Dal romanzo del grande semiologo uno spettacolo pieno d’invenzione ed energia

Uno dei romanzi più arditi, complessi e (auto)ironici di quel grande plasmatore di linguaggi, da semiologo praticante, che era Umberto Eco, approda al palcoscenico: «La misteriosa fiamma della regina Loana» andrà in scena, con la regia di Giuseppe Dipasquale, domani e domenica al Teatro Vittorio Emanuele di Messina. Il protagonista, Giambattista Bodoni detto Yambo, che è il perno della narrazione (ed è una chiamata in causa, forse in correità, di ogni lettore, di ogni fruitore di testi), è un volto amatissimo del cinema e della tv, con una schietta anima di teatrante: il messinese Ninni Bruschetta. Ne abbiamo parlato con lui.

Dalla pagina di Eco al teatro. Un bel salto, dalle costruzioni metatestuali e i giochi semantici e strutturali del romanzo di Eco a una drammaturgia che s'annuncia molto articolata...
«Sì, è proprio un bel salto, anche perché l’adattamento di Giuseppe Dipasquale mira a sedurre il pubblico, usando anzitutto l’ironia di Umberto Eco, che in questo caso è autoironia, la musica, le canzoni, nonché le immagini di questo immenso tuffo nel passato, che uno scrittore come Eco ci fa vivere attraverso un geniale artifizio. Il protagonista, infatti, ha perso la memoria, ma solo quella episodica, per così dire, o emotiva, mentre ha mantenuto quella storica, letteraria o semantica, come la definisce lo stesso Eco. Così attraverso le sue conoscenze e con l’aiuto di amici, familiari e molti altri, riesce a risalire fino a se stesso, viaggiando, appunto, tra le illustrazioni, le canzoni, le opere e la storia del nostro paese, dagli anni trenta alla fine del secolo».

Sei Yambo, il protagonista. Bodoni di cognome, come un celeberrimo carattere di stampa. Un personaggio squisitamente letterario. Cosa ne hai fatto, e cosa lui ha fatto a te?
« “Giovanbattista Bodoni era un celebre tipografo, certamente non sono io…” dice Yambo al dottor Gratarolo all’inizio dello spettacolo, quando ancora non ricorda il suo nome. L’aspetto letterario c’è, ma, come dicevo, fa parte dell’artifizio narrativo. Eco si nutre delle sue conoscenze per raccontare un personaggio divertente, sperduto, autoironico e si direbbe persino critico nei confronti del suo stesso sapere e comunque molto più interessato alle donne, con le quali non fa certo sfoggio della propria cultura, anzi a tratti diventa docile e vittima come un personaggio di Brancati. Io ne ho fatto poco, direi, perché ho ritrovato moltissimo di me stesso. Anche se non sono colto come Umberto Eco ho sempre creduto nello studio e mi piace godermi la vita, proprio come Yambo. Cosa ha fatto lui di me lo vedranno gli spettatori. Noi portiamo in scena la maschera dei nostri personaggi, che è la nostra faccia e anche se recitiamo siamo noi».

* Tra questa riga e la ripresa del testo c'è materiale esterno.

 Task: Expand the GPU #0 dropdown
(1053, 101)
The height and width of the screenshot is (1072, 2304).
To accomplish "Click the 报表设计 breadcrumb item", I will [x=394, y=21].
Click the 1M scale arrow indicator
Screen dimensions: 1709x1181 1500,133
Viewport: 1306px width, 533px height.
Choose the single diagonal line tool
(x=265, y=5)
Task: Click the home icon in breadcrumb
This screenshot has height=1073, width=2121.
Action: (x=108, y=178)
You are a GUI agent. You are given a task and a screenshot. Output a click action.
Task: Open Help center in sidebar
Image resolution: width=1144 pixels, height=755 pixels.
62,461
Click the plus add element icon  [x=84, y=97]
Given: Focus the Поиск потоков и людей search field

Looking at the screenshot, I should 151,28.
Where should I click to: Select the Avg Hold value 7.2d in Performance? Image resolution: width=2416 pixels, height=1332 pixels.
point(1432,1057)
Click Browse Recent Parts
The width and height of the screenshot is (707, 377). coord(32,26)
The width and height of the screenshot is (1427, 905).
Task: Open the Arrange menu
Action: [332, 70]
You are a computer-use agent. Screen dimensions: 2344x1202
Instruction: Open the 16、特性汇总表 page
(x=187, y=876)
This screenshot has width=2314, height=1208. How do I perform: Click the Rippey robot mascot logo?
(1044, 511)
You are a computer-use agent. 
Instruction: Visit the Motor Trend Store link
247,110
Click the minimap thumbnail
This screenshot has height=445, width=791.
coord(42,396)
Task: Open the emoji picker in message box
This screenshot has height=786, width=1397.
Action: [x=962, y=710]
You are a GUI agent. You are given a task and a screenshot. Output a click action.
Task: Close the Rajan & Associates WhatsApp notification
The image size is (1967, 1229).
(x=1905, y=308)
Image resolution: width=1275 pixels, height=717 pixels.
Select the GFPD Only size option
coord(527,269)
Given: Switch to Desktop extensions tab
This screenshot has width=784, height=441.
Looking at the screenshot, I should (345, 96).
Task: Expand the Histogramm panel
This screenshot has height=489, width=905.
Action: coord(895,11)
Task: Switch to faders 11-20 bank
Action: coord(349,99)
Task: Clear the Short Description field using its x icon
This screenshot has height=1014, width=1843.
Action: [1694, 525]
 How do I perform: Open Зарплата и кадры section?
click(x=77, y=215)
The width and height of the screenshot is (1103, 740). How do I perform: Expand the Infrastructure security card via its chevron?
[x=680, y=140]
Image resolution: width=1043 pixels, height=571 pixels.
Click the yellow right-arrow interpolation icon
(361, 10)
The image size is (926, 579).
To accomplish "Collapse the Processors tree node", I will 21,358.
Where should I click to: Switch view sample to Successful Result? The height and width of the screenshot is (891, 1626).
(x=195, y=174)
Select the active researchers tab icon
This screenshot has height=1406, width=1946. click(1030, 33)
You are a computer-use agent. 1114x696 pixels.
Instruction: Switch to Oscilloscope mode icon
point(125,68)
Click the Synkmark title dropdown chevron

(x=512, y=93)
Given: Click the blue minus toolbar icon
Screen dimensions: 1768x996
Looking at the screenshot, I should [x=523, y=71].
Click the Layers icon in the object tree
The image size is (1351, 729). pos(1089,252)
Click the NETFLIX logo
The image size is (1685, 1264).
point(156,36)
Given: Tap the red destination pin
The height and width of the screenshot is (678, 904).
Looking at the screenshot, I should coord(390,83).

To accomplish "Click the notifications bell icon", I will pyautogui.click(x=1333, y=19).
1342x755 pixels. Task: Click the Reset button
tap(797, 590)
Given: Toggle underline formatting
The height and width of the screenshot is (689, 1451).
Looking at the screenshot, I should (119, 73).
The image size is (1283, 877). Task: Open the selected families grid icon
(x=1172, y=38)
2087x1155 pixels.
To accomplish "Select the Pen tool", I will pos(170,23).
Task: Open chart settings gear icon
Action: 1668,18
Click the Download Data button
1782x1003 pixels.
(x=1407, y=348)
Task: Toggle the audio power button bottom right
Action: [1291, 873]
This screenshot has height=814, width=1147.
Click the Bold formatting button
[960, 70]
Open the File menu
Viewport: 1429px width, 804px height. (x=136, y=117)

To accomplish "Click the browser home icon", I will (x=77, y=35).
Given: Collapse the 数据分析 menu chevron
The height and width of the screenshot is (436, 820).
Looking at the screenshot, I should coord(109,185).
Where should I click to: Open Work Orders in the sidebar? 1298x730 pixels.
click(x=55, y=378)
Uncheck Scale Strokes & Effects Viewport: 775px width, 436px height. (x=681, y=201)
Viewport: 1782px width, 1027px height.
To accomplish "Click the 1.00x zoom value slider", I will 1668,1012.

Teatro nella tua città: un punto di riferimento costante, per quanto un artista messinese possa andare oltre...
«Il mercato del teatro, quello del cinema e quello della televisione si estende su tutto il territorio nazionale. Quindi qualsiasi attore professionista diventa giocoforza un nomade. Io però ho lavorato e continuo a lavorare spesso e con piacere a Messina. Sia perché ha un bellissimo pubblico (e dopo 40 anni di teatro lo posso dire con cognizione di causa), sia perché sono rimasto legato alla città e i cittadini mi ricambiano quest’affetto a ogni angolo di strada. Quando sai che qualcuno viene a teatro perché ci sei tu, anche se hai cent’anni, è solo in quel momento che hai la certezza di fare questo mestiere. Questa certezza i messinesi me l’hanno regalata quando ero ancora giovanissimo e gliene sono molto grato».

Se dovessi immaginare una stagione, cosa vorresti vedere, o essere?
«Beh, a Messina vorrei vedere prima di tutto più teatri, vorrei vedere amministratori che consegnano il teatro a chi è nel teatro, vorrei vedere passione e abnegazione tra i dipendenti. E soprattutto non vorrei vedere il teatro pubblico  condizionato da politiche di “sottogoverno” che ne sviliscono l’autorevolezza, un teatro che grazie al lavoro di molti di noi (cito fra tutti Massimo Piparo e Maurizio Marchetti, perché lo hanno anche diretto) era diventato un punto di riferimento. Dopo tutto questo vorrei vedere semplicemente quello che si è visto negli anni migliori: vedere rinascere veramente l’Orchestra, vedere un certosino lavoro sul territorio, gli spettacoli internazionali (facilissimi da acquistare coi fondi europei), il teatro italiano contemporaneo, i classici e la ricerca, ma sempre secondo un criterio di qualità, scevro dalla folle logica degli scambi tra teatri pubblici, che ha affamato il teatro negli ultimi decenni».